Viele Menschen sind bereits Opfer von Fahrraddieben geworden. Doch was geschieht eigentlich mit den geklauten Rädern? Ein Forschungsteam will das Rätsel lösen - und präpariert hundert Fahrräder in Amsterdam mit Sendern. Das Ergebnis überrascht die Wissenschaftler selbst.

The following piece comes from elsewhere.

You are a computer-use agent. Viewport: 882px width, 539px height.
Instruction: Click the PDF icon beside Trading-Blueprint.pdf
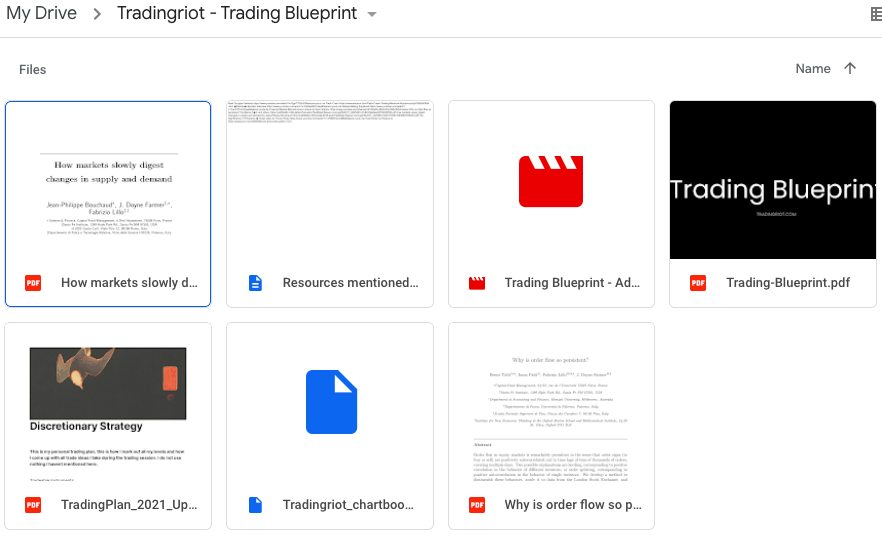(698, 283)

Mehr als 200.000 Fahrräder werden pro Jahr in Deutschland geklaut. Fast jeder war mal davon betroffen oder kennt jemand, dem dies widerfahren ist. Doch was geschieht eigentlich mit den geklauten Fahrrädern? Werden sie ins Ausland transportiert? Oder bleiben sie in dem Gebiet, wo sie geklaut wurden? Dies wollte ein Forschungsteam herausfinden. Als Testgebiet wählte es eine der fahrradfreundlichsten Städte weltweit: Amsterdam.

Die Zahl der Räder in Amsterdam liegt laut der im Fachmagazin "PLOS ONE" erschienenen Studie bei rund 850.000. Nach unterschiedlichen Schätzungen werden Zehntausende davon jedes Jahr gestohlen. Um den geklauten Drahteseln auf die Spur zu kommen, statteten die Forscher 100 gebrauchte Räder mit Tracking-Geräten aus und schlossen sie dann an öffentlichen Orten an. Von Juni 2021 bis November 2021 verfolgten sie schließlich am Rechner, was mit den Rädern geschah.

Viele Test-Räder gestohlen

Und tatsächlich bissen die Fahrraddiebe an: In den untersuchten sechs Monaten wurden 70 der 100 präparierten Fahrräder gestohlen. Diese Diebstahlrate lag höher als der geschätzte Amsterdamer Durchschnitt. Die Forscher vermuten den Grund dafür darin, dass alle Test-Räder an öffentlich zugänglichen Orten abgestellt worden waren.

Doch was geschah mit den Rädern nach dem Diebstahl? Tatsächlich blieben 68 der 70 geklauten Räder, also die große Mehrheit, vor Ort in Amsterdam. Davon wurden drei bis sechs eine Zeitlang in der Nähe von Secondhand-Fahrradläden geortet - die Forscher vermuten, dass sie dort wieder verkauft wurden. Weitere zwölf Räder wurden mit Orten in Verbindung gebracht, an denen Räder auf dem Schwarzmarkt verkauft werden.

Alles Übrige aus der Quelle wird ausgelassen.